How would you keep wolf from the door?
Sure there are other ways to fund public broadcasting besides government and corporate support - but none are likely to be of much use to a Public Broadcasting Service facing immediate money problems.
Public broadcasting faces a possible loss of $89 million to $134 million in federal and other tax-based support, without considering inflation, says a report of the Temporary Commission on Alternative Financing for Public Telecommunications. If the losses are not made up by some means, there will be reductions in the level and quality of the services public broadcasting now provides.
The most adversely affected would be those least able to afford pay substitutes. The report states that service cutbacks are most likely to occur in rural areas, where the range of news, information, and entertainment is already limited. In this prospective era of pay-information, one critic has already suggested that local social service agencies may be forced to issue ''cable stamps'' to satisfy the need for information and other services among the poor.
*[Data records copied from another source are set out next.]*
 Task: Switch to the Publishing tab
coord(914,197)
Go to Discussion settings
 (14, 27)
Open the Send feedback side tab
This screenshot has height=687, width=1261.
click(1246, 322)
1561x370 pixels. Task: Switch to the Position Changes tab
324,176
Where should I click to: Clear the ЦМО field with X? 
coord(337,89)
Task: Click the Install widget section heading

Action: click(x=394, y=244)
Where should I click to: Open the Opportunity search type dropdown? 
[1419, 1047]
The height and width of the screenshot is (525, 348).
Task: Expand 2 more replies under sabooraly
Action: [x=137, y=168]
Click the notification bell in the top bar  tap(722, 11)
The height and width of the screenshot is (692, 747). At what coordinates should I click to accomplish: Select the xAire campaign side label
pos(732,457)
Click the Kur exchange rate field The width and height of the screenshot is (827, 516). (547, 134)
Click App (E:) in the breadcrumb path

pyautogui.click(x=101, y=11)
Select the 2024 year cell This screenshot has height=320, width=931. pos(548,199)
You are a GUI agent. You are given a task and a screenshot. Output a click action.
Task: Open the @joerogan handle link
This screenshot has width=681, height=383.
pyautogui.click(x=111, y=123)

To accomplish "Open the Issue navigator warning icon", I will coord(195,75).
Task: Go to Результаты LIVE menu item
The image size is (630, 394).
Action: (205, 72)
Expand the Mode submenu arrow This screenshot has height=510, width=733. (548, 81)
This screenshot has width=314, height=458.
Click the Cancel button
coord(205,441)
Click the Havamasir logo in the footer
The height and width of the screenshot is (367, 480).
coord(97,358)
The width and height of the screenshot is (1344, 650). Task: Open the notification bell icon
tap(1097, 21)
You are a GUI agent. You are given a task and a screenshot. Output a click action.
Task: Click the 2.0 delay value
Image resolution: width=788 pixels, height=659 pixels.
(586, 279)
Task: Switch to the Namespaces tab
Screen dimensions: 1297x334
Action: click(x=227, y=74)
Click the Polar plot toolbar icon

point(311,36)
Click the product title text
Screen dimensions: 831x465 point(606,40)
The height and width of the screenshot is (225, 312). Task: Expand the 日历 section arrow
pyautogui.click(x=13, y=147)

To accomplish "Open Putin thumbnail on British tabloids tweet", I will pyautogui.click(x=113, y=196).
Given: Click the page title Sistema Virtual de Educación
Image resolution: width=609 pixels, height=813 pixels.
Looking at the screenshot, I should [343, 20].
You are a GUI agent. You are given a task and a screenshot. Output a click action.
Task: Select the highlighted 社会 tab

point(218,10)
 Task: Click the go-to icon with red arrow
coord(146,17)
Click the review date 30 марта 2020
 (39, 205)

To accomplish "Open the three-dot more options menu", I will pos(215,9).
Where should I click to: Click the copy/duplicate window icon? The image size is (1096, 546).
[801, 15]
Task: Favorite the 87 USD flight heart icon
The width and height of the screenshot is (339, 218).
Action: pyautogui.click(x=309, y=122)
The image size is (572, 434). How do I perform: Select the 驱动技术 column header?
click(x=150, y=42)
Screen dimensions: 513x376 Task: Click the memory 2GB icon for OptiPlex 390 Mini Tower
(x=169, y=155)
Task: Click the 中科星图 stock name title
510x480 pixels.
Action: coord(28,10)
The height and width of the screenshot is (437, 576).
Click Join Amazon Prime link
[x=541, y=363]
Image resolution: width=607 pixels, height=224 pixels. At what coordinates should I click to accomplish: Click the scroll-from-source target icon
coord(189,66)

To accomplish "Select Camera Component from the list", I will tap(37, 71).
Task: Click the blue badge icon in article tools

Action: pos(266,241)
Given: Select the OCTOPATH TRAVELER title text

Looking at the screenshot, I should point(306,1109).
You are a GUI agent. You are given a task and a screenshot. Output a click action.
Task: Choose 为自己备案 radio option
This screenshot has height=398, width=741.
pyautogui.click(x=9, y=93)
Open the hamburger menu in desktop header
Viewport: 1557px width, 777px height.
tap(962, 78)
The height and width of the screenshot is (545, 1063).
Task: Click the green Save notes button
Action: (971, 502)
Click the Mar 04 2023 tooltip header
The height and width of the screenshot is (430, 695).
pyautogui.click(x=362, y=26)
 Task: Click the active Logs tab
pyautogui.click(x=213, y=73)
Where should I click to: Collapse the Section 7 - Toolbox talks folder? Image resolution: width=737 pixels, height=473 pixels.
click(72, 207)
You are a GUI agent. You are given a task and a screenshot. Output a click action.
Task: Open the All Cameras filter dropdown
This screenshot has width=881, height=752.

The likelihood that partial commercial substitutes such as cable will emerge is limited, too. The commission report speculates that eventually some combination of financing alternatives could help, but such options are not likely to solve the immediate funding problem.
A list of the 33 most-discussed PBS funding options was presented in the report, ranging from ''enhanced program underwriting'' (public-service announcements by corporations) at the head of the list, to ''lotteries'' in the last position.
One of the suggestions - a spectrum use fee charged to stations for use of the wavelength - has been among the methods most often discussed since the first Carnegie Commission report on telecommunications. Recently, FCC chairman Mark S. Fowler suggested it again as a quick method for funding PBS. Not surprisingly, the National Association of Broadcasters has come out against it, but its protests seem to be getting weaker.
Some of the other interesting suggestions:
* Advertising announcements.
* Leasing of excess satellite equipment.
* Teleconference services (using equipment to provide businessmen with long-distance electronic conferences).
* Teletext service (selling a computerized newspaper information service).
* Program guide advertising (this is already being tried in the Dial)
* Subscription television service (such a cultural pay-cable service is already in the discussion stage at PBS).
* An excise tax on new TV or radio receivers, or both (such a tax is already levied in Britain).
* Tax credits for contributions to PBS.
* Tax-return checkoffs for public brodcasting.
* Taxes on advertising revenues of commercial broadcasters.
(The complete list is found in the July 1982, Volume 1, report of the Temporary Commission on Alternative Financing for Public Telecommunications. If you can figure out a better way to alleviate the PBS money crunch, the temporary commission would like to hear from you.)